AIM:
Copy the data below word for word, starting at its first line and stopping after the line containing "point(751,517)".

--- Start ---

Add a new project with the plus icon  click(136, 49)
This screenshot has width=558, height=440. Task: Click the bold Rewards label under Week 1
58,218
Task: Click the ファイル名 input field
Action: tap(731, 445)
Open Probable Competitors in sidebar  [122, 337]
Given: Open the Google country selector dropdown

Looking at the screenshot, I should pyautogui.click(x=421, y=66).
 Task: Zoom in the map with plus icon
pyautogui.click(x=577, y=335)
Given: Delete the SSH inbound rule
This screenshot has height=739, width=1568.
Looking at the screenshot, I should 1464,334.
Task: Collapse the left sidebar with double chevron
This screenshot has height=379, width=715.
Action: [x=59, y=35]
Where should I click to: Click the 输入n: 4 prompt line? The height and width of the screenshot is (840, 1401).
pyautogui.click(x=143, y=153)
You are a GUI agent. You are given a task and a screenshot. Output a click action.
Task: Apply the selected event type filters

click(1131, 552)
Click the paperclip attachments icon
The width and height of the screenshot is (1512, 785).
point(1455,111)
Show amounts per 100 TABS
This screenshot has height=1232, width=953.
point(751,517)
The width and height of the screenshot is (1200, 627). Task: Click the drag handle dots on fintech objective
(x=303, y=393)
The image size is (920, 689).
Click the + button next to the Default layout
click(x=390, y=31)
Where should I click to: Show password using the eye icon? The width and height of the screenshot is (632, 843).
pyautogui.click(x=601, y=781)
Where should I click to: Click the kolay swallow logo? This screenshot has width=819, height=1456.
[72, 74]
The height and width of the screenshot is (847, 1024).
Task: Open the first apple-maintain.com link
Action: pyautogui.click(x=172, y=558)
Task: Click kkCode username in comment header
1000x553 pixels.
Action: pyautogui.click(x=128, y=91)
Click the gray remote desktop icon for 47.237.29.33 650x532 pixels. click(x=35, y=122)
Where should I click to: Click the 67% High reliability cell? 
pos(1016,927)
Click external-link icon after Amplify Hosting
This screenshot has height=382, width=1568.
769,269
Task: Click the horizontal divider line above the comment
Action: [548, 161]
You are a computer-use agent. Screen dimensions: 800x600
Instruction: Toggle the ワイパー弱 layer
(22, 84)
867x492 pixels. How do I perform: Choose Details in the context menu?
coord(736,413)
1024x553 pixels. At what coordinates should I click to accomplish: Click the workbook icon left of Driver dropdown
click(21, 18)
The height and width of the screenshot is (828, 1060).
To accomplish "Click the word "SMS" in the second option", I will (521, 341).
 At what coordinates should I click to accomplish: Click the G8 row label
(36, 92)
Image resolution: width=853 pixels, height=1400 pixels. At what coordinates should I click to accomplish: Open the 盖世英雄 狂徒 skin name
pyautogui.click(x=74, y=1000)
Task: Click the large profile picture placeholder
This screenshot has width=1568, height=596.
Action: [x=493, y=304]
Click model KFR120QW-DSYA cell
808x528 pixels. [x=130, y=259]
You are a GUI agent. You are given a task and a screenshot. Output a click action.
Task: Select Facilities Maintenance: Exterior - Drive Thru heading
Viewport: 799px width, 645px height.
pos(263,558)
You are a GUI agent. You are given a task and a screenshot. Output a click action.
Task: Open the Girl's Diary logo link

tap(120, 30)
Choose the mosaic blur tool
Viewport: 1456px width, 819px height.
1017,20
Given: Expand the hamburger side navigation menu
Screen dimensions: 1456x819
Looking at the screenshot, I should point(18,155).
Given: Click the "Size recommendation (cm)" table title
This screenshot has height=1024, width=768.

--- End ---

ANSWER FOR THE TASK:
Add a new project with the plus icon  click(136, 49)
This screenshot has width=558, height=440. Task: Click the bold Rewards label under Week 1
58,218
Task: Click the ファイル名 input field
Action: tap(731, 445)
Open Probable Competitors in sidebar  [122, 337]
Given: Open the Google country selector dropdown

Looking at the screenshot, I should pyautogui.click(x=421, y=66).
 Task: Zoom in the map with plus icon
pyautogui.click(x=577, y=335)
Given: Delete the SSH inbound rule
This screenshot has height=739, width=1568.
Looking at the screenshot, I should 1464,334.
Task: Collapse the left sidebar with double chevron
This screenshot has height=379, width=715.
Action: [x=59, y=35]
Where should I click to: Click the 输入n: 4 prompt line? The height and width of the screenshot is (840, 1401).
pyautogui.click(x=143, y=153)
You are a GUI agent. You are given a task and a screenshot. Output a click action.
Task: Apply the selected event type filters

click(1131, 552)
Click the paperclip attachments icon
The width and height of the screenshot is (1512, 785).
point(1455,111)
Show amounts per 100 TABS
This screenshot has height=1232, width=953.
point(751,517)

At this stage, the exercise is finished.